Data excerpts ▸
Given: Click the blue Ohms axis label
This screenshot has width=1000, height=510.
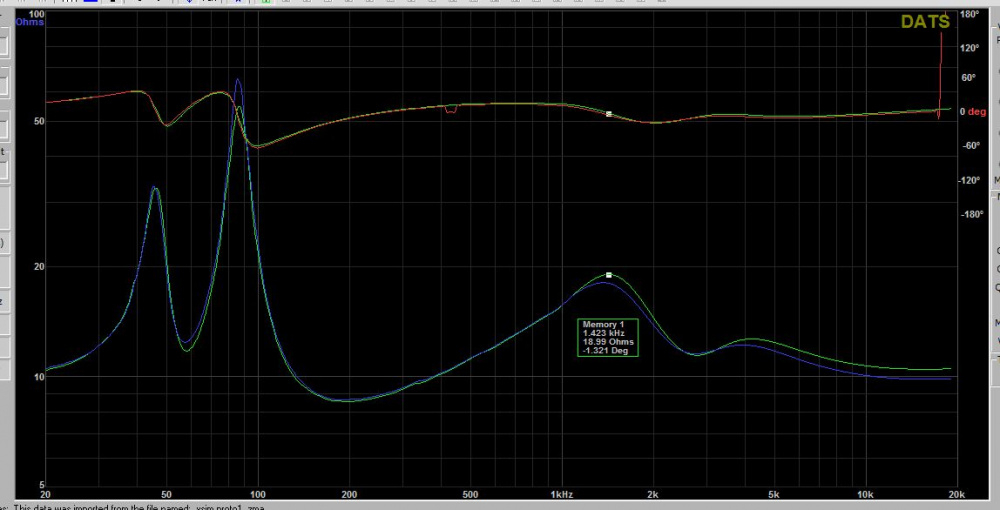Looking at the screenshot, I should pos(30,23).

--

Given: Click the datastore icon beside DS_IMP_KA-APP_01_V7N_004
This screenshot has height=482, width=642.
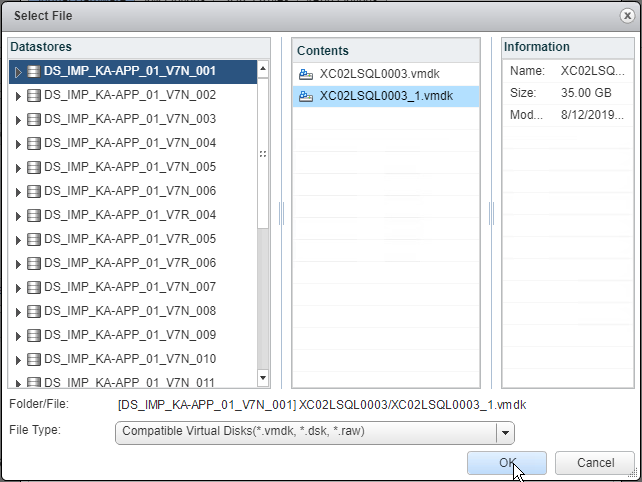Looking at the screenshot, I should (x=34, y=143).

Your task ▸ State, with no accompanying text, how many lines of the material contain the string "Click".

Answer to the exercise ▸ 2